Queer folks are the biggest cryptids to hit Ohio since the Mothman. So, I feel a lot of pressure to stay here so I can be loud and visible and push back on these dumb narratives. Ohioans are here, we’re queer, and we have strong opinions about being used as rhetorical footballs for bigots.
On the other hand, every time I come back to Ohio from one of my big city trips, I feel this gentle ache in my chest for the thing I have left. Queer neighborhoods do not exist in Columbus, at least not in they way they do in bigger cities. Columbus had queer bookstores and coffeeshops back in the 80s and 90s, but all of the old gems have been lost to gentrification, and nothing has popped up to replace them. I mean, we have queer-friendly places, sure. Overpriced bars that cater to fit young white dudes and bachelorette parties, also a big yes. But no space with a real history like what I found in Toronto, and that is a damn shame.

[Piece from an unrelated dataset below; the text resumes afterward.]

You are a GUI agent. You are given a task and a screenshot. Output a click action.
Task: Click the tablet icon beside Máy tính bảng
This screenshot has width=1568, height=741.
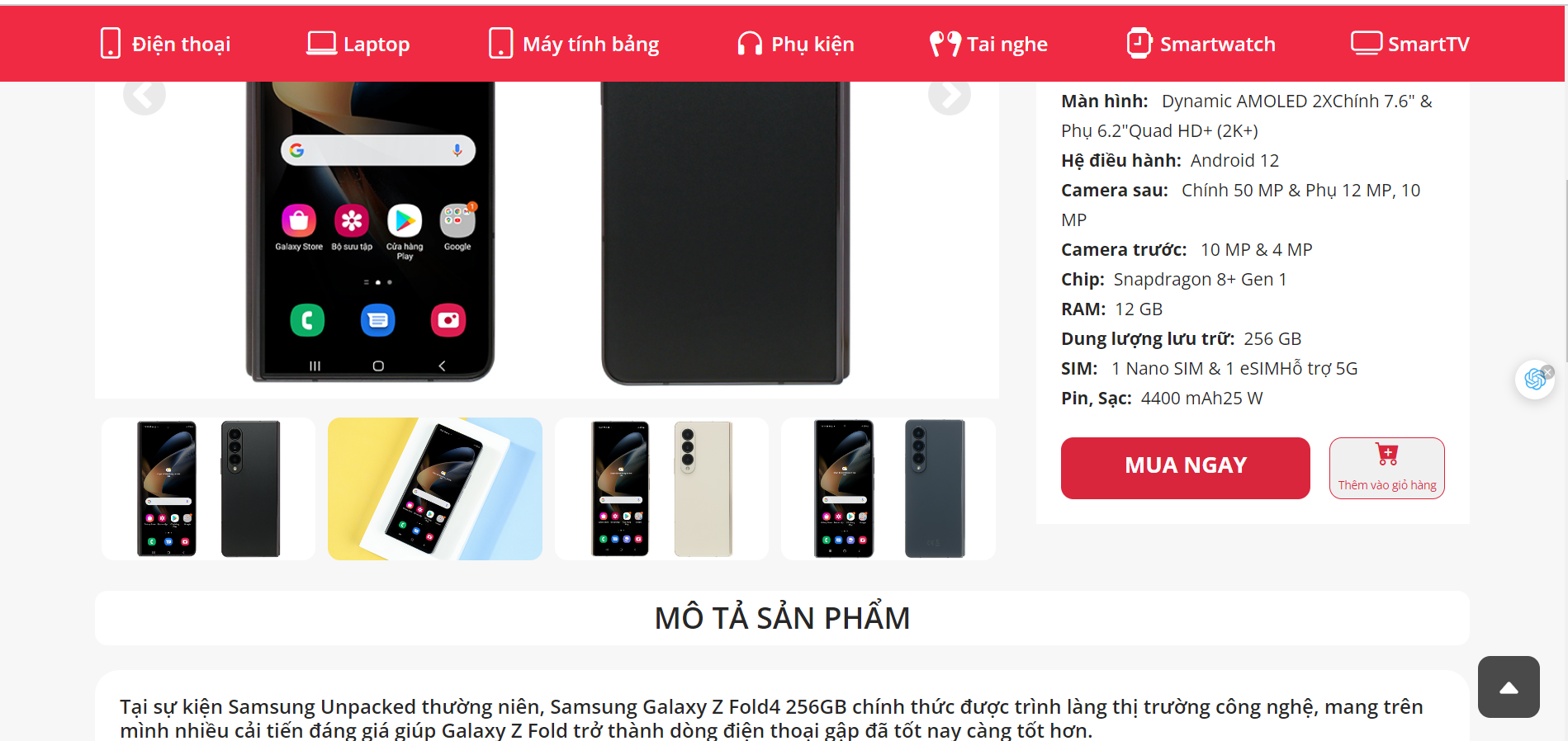(500, 43)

There’s value in partying and celebrating and being visible, don’t get me wrong, but we also need comfortable places to chill out and read books and relax together. And I don’t want to put down the awesome efforts that queer folks in Columbus make to create spaces for themselves; we have queer yoga, queer bookclubs, queer crafting nights, and a banger of a queer open mic. We also have an amazing grassroots pride fest for folks who don’t want to go to the city-sponsored police-heavy events, thanks to the efforts of groups like BQIC. But these are events on the calendar, and they don’t replace the physical places the community has lost to time and greed.
We have queer spaces in Columbus, but we don’t have queer places. There is nowhere in this city where I could just walk in, sit down, and feel like I’m in my community without doing a ton of planning beforehand. That sucks.

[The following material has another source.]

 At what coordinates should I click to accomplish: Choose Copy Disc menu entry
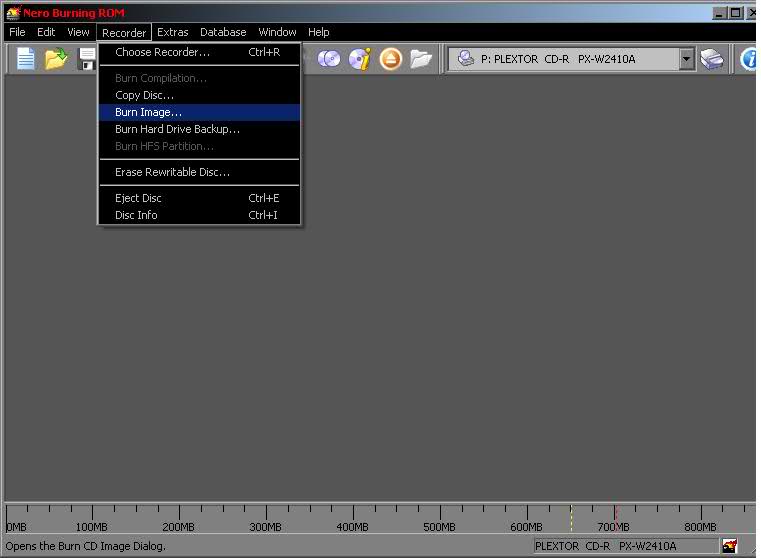point(144,95)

(And yes I know no neighborhood is perfect, and I am idealizing neighborhoods in other cities because I don’t know them well, and I haven’t been out long enough to find my community in Columbus quite yet, and and and. Whatever! Talk to me when your weekend plans are to cycle through the twelve single queer people in your city on every single dating app that exists after spending a frustrating afternoon spelunking around suburbanites for your copies of Dykes to Watch Out For. Yes, it’s by the Fun Home lady, Karen. Now please leave me be.)

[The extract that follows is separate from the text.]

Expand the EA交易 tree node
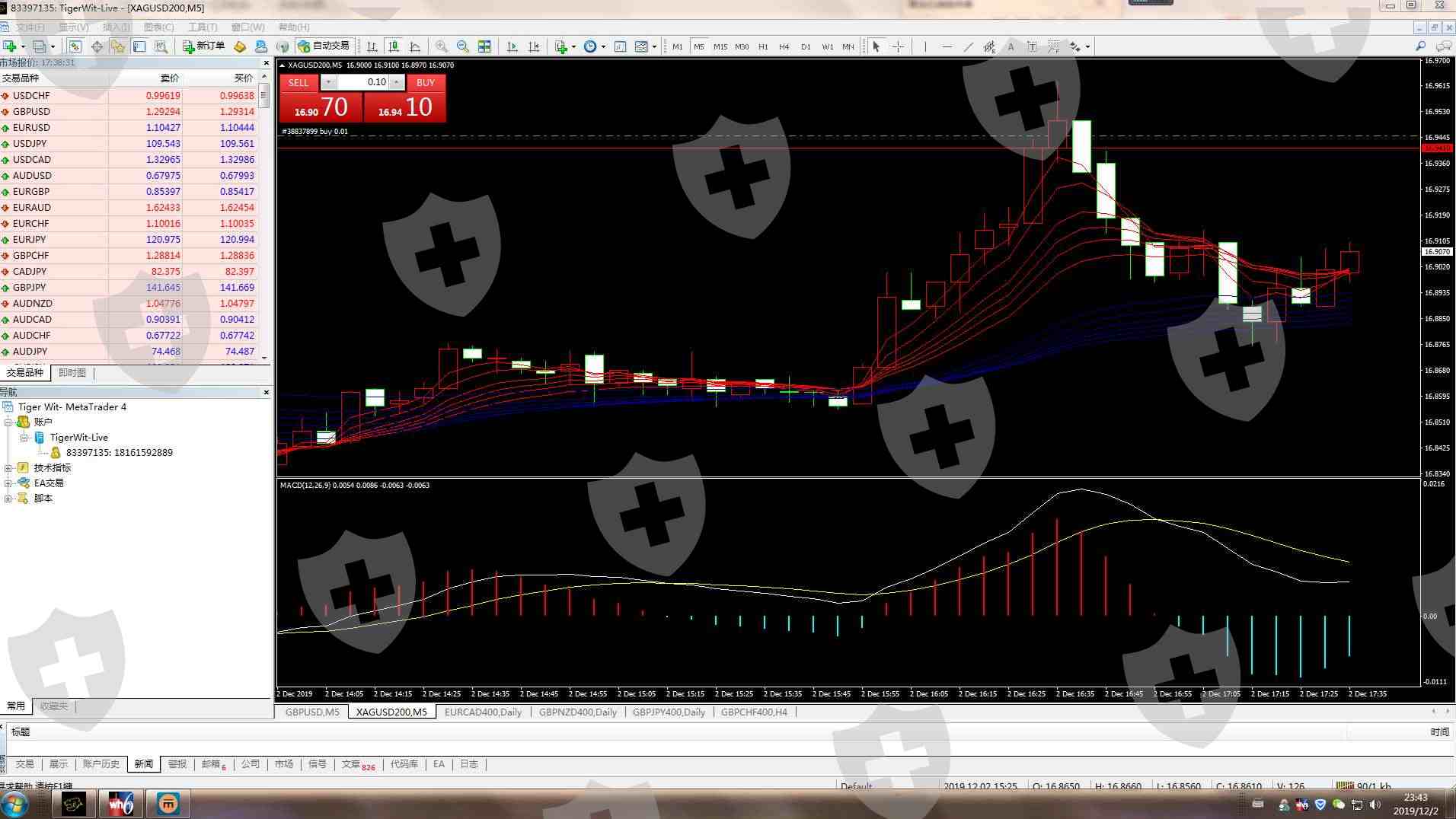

At first I thought I just loved queer neighborhoods in other cities because I tend to be introduced to them by queer people I have crushes on. But the more I travel, the more I realize I am drawn to certain places because of their own qualities, not just because they happen to be the homes of attractive people who will eventually reject me. A large, vibrant, and supported queer community is one of those qualities that I want to have in the place I call home.
If I can’t find that in Columbus, do I have to leave? Do I stay and just hope things will change, or resign myself to the fact that they probably won’t and make do with what I’ve got? Is any neighborhood in the world ever going to make me feel like I do walking around a place like The Village on a clear August morning?
Am I just going to chase that feeling forever?